In the lesson on dynamoDB and architecting to scale, it mentions that the date key matters. If we somehow we increase variability in the dates it will lead to more spread out keys when hashed. This is just simply untrue. Unless dynamodb uses a bad or non-cryptographic hash function. Even then if varying the data leads to more spread out keys youve got a terrible hash function on your hands. one quality of a good and neccessary quality of a hash function is that it will spread the keys out evenly independent of the input. Is dynamoDB using a bad hash function to hash the partition keys or is the video inaccurate?
Perhaps this document on Write Sharding will help to explain.
"…in the case of a partition key that represents today’s date, you might choose a random number between 1 and 200 and concatenate it as a suffix to the date. This yields partition key values like 2014-07-09.1, 2014-07-09.2, and so on, through 2014-07-09.200. Because you are randomizing the partition key, the writes to the table on each day are spread evenly across multiple partitions. This results in better parallelism and higher overall throughput."

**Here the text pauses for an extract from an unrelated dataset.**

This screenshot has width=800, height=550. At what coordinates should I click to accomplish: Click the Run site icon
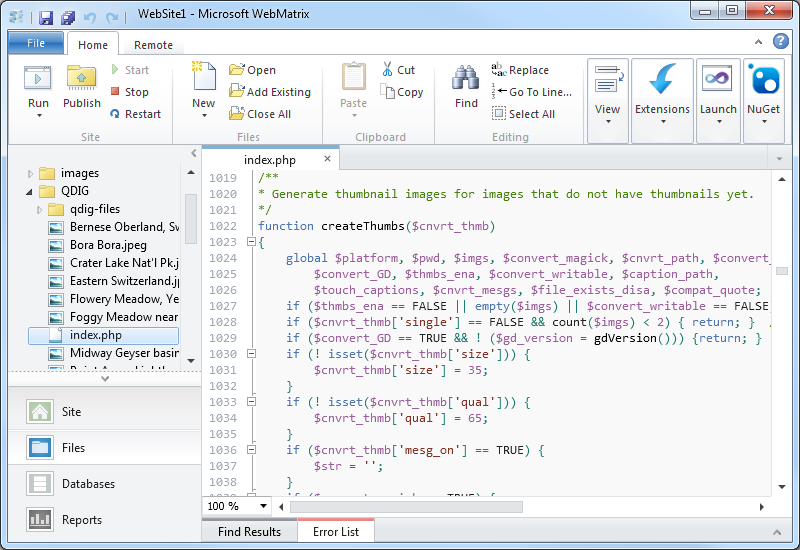tap(38, 78)
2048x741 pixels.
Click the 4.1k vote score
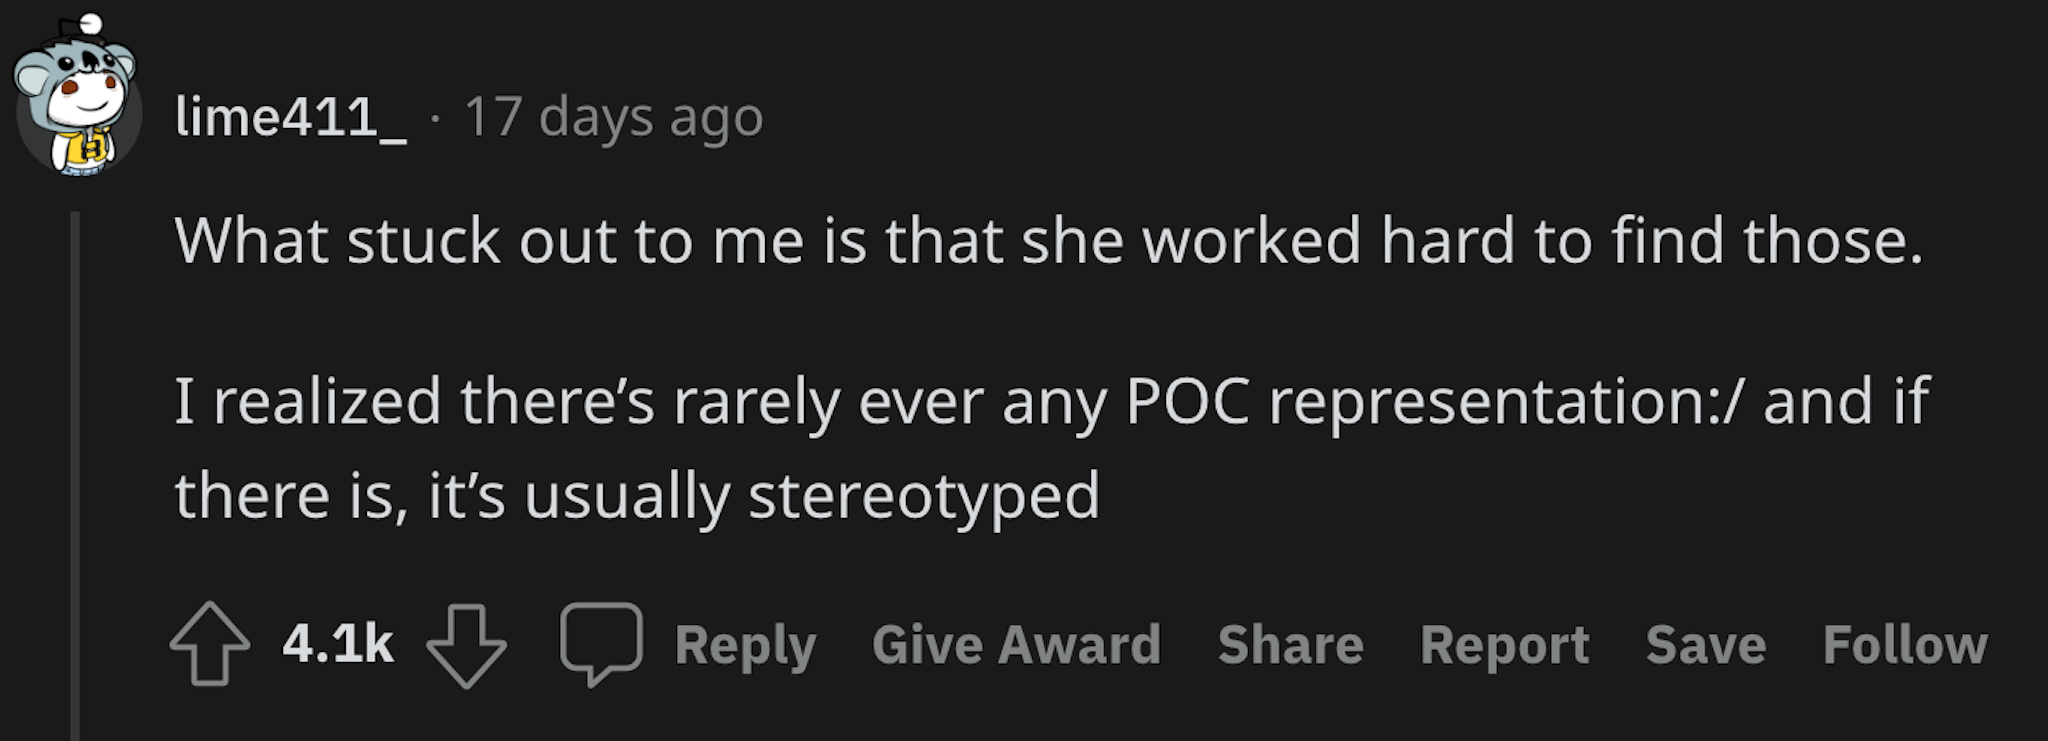pyautogui.click(x=338, y=644)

Jia, I think I see your confusion. What they are saying is not that "more variable input creates more variable hashes" but are saying "static input creates the same hash". Imagine every record created on the same day will have the same date (e.g. 2019-06-27) and this date will always produce the same hash and so always use the same partition. As you point out, as the date changes the hashing algorithm will properly and evenly distribute the records across the partitions but during the same day all the records will be in the same partition because the date is static. This is why Ben mentioned adding a random component to the date to cause the hash to vary.